Waarom is antroposofie zo weinig in trek ?

De meeste mensen vinden zichzelf eerder sympathiek, eigenlijk zijn ze regelrecht verliefd op zichzelf. Dat is een heel natuurlijk verschijnsel. Zelfs in het evangelie wordt dat niet veroordeeld, de mens wordt er alleen maar aangespoord om zijn naaste even graag te zien als zichzelf. Wanneer we nu de onzichtbare wereld willen leren kennen, dan kunnen we verstrikt geraken in de grootste illusies. Rudolf Steiner drong er dan ook op aan dat de mens eerst in de zichtbare wereld tot een correct oordeel kon komen vooraleer hij verdere stappen zou zetten in de richting van het onzichtbare, van het bovenzinnelijke. Het is in de eerste plaats nodig dat de mens zichzelf leert kennen zoals hij is, en dat hij zijn minder goede kanten op geen enkele manier probeert te vergoelijken of te minimaliseren. Leest men nu voordrachten van Rudolf Steiner over karma, dan wordt er af en toe eens een geval besproken waarvan menig lezer zal moeten toegeven dat het ook op hem van toepassing is. Op zo'n ogenblikken heeft men de keuze: ofwel slikt men de bittere pil door, leert men zichzelf wat objectiever zien, en neemt zich voor om deze karaktertrek te bestrijden; ofwel laat men zijn oordeel beïnvloeden door ijdelheid en egoïsme, men blijft verder leven met het mooie beeld dat men over zichzelf heeft, en gooit de antroposofie over boord. Dat gebeurt misschien niet altijd volbewust: men kan ook schijnbaar geïnteresseerd geraken in andere dingen dan antroposofie, geen tijd meer vinden om te lezen en wat weet ik nog allemaal. Toegegeven, het zijn soms harde noten om te kraken. In GA 235 legt Rudolf Steiner uit dat wij het leed dat we door onze omgeving ondervinden zelf veroorzaakt hebben door in een vorig leven te haten.
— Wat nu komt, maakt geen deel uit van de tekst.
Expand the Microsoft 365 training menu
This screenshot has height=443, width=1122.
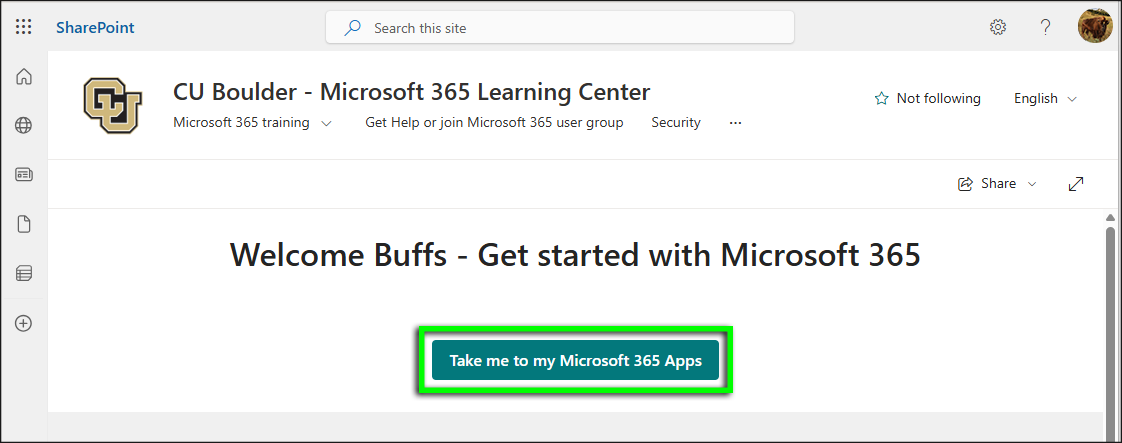tap(253, 123)
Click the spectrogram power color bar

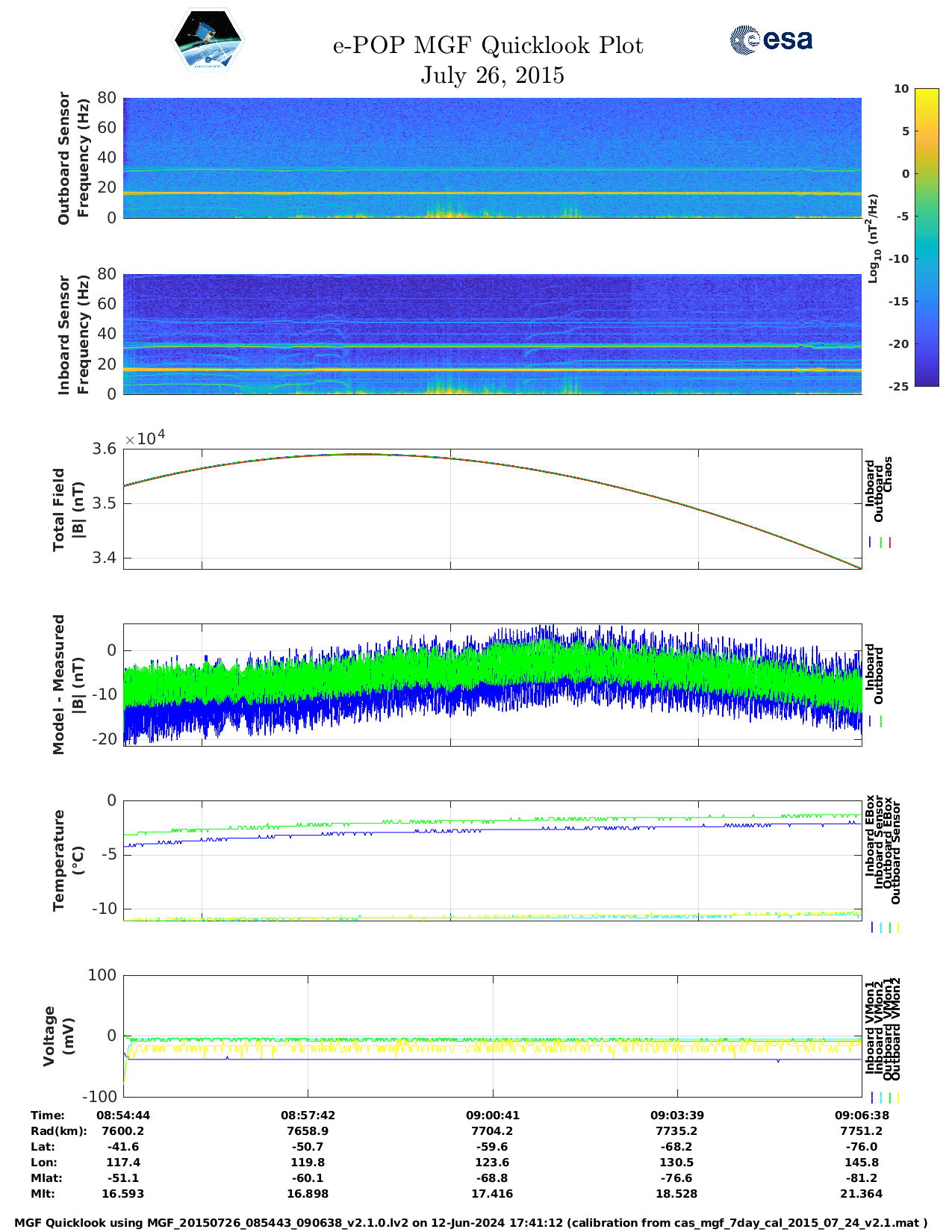[927, 237]
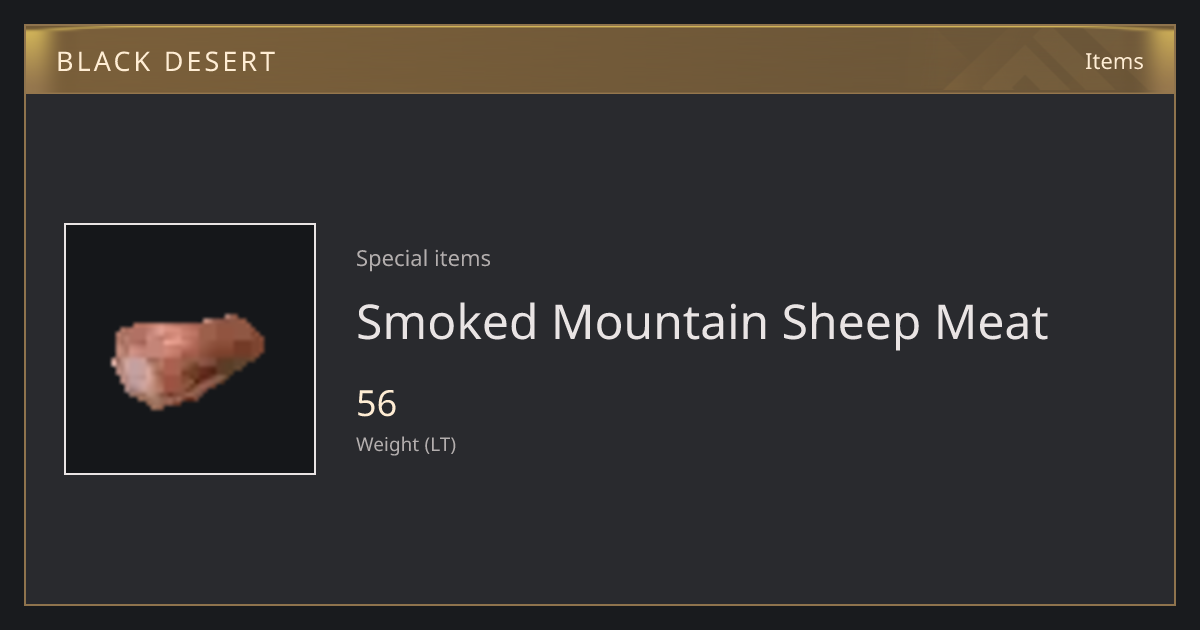The image size is (1200, 630).
Task: Click the word BLACK in header
Action: [x=104, y=62]
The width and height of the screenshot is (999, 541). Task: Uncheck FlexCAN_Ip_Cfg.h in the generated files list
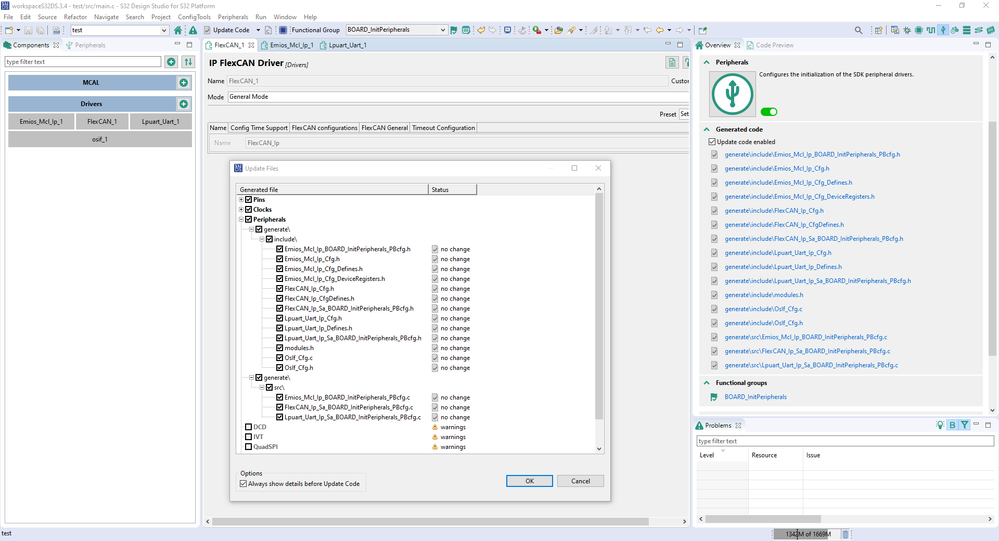280,288
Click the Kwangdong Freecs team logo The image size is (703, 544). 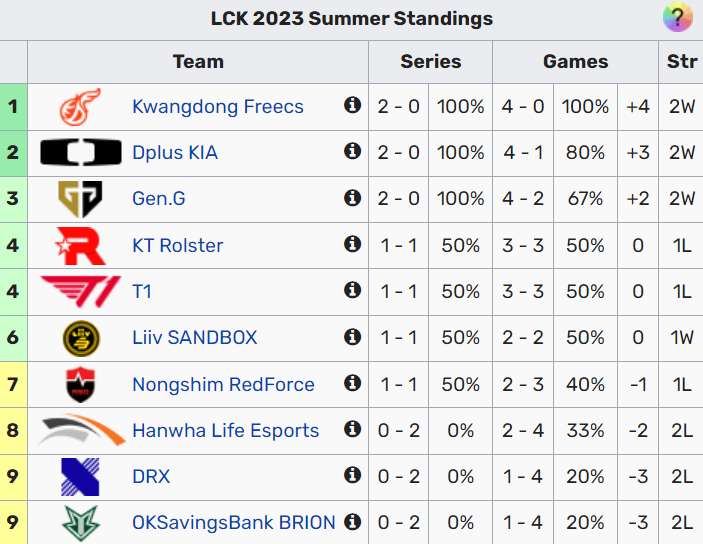80,106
[ ... ] " Nemen we aan dat een mens zijn medemens tekort doet uit haat of uit een neiging tot antipathie. Men kan hier aan alle gradaties denken die kunnen voorkomen. De ene kan zijn medemens schade berokkenen vanuit een crimineel haatgevoel. De andere kan -ik laat de tussentrappen weg- ook criticus zijn. Om criticus te zijn moet men altijd een beetje haten, tenminste wanneer men geen lovend criticus is; maar deze laatste zijn tegenwoordig zeldzaam, want het is niet interessant om de dingen naar waarde te schatten. Het is maar interessant als men de dingen belachelijk maakt. Er zijn natuurlijk alle mogelijke gradaties op dit gebied. Maar het gaat hier dus om daden die gesteld worden vanuit een koude antipathie, een bepaalde antipathie waarover men zich niet altijd rekenschap geeft, en die tot haat kan worden. Al wat op deze manier bewerkt wordt door mensen ten opzicht van andere mensen of zelfs ten opzichte van ondermenselijke wezens, dat slaat neer in zieletoestanden die zich dan spiegelen in het leven tussen dood en nieuwe geboorte. En dan komt in het volgende aardeleven uit de haat datgene tevoorschijn wat ons toestroomt vanuit de wereld als leed, als onlust die van buitenaf komt, het tegendeel van vreugde.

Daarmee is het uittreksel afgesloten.